Stored items
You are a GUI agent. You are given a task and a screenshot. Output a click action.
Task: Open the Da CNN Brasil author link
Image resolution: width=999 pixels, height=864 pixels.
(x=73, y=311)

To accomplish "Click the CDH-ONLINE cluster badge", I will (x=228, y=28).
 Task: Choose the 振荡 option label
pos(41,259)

**AIM OF THE EXERCISE:** Retype exactly the lines from the one containing "Task: Open the Da CNN Brasil author link" through the last line of the records above, including both.

**WRITTEN SOLUTION:**
Task: Open the Da CNN Brasil author link
Image resolution: width=999 pixels, height=864 pixels.
(x=73, y=311)

To accomplish "Click the CDH-ONLINE cluster badge", I will (x=228, y=28).
 Task: Choose the 振荡 option label
pos(41,259)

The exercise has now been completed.